» What you will do:
Go through the listing below and say how many lines include "District". Give the number by itself.

◇ ◇ ◇ ◇ ◇ ◇ ◇

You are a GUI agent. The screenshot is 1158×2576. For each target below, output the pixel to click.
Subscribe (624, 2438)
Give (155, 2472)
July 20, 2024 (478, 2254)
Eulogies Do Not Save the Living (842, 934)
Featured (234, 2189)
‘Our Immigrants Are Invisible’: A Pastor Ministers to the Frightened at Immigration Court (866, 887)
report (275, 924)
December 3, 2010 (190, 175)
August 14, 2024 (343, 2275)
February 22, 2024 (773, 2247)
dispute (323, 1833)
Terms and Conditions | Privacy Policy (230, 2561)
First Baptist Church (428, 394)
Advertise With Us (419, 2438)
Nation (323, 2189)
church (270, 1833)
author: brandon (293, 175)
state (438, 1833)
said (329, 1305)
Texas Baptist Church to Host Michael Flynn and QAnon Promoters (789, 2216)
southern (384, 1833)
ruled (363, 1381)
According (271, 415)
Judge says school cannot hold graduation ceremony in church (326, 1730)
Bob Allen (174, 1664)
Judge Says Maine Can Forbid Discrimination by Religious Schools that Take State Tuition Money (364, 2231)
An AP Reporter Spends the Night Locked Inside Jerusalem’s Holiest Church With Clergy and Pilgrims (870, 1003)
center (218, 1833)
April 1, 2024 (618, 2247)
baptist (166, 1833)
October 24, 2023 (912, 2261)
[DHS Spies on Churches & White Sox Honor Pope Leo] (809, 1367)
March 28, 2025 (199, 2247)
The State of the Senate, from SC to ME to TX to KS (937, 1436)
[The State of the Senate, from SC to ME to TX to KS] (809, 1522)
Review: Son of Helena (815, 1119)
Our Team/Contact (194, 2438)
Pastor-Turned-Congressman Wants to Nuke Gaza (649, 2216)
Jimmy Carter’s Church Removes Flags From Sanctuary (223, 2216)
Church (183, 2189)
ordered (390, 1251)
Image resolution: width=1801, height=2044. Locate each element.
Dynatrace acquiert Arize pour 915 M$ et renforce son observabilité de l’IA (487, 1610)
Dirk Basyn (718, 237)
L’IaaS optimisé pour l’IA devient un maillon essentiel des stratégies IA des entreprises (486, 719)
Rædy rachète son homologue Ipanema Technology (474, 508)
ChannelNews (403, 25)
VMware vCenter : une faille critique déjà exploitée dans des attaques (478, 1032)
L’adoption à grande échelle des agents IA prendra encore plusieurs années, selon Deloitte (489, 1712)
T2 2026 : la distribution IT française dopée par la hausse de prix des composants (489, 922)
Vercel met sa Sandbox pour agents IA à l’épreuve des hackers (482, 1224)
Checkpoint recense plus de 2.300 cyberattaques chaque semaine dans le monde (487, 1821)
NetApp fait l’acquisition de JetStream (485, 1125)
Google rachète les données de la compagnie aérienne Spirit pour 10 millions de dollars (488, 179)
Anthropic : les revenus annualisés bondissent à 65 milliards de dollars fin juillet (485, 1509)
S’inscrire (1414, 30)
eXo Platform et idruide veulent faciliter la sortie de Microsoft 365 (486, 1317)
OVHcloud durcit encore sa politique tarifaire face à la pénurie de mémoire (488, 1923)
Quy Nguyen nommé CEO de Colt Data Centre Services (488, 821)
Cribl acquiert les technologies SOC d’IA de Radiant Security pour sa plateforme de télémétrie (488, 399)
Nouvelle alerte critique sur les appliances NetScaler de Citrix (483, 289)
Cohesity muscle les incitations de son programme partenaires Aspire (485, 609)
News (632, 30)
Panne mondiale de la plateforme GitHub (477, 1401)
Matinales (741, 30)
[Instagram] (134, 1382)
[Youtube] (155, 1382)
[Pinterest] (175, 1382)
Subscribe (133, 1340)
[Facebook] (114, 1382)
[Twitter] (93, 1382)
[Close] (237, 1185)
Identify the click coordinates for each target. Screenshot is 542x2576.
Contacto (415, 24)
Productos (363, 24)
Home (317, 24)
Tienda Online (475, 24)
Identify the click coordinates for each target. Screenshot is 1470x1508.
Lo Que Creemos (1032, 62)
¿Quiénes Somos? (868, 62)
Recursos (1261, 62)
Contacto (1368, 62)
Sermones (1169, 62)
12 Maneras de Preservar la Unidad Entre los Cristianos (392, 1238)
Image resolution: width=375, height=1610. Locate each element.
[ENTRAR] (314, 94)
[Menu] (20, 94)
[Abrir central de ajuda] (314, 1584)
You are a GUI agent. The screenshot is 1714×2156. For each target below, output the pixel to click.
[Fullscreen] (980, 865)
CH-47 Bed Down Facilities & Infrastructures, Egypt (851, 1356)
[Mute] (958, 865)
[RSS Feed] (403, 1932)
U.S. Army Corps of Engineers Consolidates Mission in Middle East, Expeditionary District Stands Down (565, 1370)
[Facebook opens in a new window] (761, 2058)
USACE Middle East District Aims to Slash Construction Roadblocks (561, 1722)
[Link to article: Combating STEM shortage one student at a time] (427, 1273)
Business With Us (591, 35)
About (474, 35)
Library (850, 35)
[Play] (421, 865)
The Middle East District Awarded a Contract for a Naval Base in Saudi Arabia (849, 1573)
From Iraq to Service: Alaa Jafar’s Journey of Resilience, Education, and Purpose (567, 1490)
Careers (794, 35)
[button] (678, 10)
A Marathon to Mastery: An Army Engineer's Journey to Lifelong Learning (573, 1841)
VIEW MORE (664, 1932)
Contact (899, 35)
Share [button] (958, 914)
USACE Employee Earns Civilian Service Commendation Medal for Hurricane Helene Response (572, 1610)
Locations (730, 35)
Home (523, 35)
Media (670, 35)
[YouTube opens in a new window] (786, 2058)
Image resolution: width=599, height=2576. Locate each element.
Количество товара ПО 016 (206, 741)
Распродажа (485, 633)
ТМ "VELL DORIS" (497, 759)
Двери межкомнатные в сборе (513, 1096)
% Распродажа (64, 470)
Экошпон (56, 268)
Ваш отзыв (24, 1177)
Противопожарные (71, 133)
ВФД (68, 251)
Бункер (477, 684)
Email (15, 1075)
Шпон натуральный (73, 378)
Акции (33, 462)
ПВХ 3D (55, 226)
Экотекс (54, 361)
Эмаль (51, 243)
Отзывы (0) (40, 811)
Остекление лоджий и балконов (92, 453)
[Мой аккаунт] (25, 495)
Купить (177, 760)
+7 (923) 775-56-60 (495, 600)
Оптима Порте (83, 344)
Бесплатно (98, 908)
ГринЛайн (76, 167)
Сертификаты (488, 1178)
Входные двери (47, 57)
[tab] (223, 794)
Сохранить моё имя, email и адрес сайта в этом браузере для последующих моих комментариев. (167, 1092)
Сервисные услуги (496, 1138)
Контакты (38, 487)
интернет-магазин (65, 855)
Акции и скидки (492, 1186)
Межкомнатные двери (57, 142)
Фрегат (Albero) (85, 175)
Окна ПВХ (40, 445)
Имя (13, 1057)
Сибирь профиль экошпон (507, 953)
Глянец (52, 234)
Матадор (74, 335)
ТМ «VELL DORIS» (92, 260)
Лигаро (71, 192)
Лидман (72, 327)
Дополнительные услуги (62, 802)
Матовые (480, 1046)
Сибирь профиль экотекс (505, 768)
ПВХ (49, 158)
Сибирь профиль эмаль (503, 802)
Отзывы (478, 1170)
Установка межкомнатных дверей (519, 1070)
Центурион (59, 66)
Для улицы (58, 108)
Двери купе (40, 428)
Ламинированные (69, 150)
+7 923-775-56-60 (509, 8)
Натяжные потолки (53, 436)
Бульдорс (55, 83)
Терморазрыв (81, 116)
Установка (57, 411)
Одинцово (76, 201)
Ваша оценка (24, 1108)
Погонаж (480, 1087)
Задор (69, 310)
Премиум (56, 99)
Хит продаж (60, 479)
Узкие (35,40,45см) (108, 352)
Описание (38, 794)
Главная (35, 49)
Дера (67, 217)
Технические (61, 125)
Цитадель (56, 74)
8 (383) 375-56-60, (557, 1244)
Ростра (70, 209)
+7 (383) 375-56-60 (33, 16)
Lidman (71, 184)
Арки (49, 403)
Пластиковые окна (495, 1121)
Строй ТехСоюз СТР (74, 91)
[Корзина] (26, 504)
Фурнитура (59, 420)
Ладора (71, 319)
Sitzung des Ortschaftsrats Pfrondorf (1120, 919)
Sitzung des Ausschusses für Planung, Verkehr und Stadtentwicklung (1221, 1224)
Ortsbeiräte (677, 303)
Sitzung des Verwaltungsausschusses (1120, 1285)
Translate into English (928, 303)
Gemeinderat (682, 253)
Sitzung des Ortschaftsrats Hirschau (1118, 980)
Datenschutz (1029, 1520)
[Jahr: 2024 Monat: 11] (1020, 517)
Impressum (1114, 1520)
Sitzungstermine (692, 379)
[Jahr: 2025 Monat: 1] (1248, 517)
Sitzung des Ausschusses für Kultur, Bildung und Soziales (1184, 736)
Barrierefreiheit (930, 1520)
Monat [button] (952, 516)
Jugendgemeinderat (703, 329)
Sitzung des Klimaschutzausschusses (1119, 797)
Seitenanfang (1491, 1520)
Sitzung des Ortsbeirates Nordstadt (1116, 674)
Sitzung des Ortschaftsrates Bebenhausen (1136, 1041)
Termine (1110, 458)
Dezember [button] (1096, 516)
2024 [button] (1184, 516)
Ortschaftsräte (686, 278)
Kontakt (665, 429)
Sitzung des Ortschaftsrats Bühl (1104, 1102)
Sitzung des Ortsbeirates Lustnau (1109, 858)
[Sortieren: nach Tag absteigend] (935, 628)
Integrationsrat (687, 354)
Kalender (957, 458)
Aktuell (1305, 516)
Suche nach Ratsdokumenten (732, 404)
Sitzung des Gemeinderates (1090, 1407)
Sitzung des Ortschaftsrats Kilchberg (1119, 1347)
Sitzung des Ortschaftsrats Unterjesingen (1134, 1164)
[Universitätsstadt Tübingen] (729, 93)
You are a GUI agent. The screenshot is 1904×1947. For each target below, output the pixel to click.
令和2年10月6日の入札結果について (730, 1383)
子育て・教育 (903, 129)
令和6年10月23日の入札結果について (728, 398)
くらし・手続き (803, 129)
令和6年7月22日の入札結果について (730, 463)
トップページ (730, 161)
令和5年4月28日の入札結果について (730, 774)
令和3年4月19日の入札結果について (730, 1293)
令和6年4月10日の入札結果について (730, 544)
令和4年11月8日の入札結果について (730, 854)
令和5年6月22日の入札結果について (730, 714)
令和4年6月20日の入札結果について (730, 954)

◇ ◇ ◇ ◇ ◇ ◇ ◇

» Response to this task:
3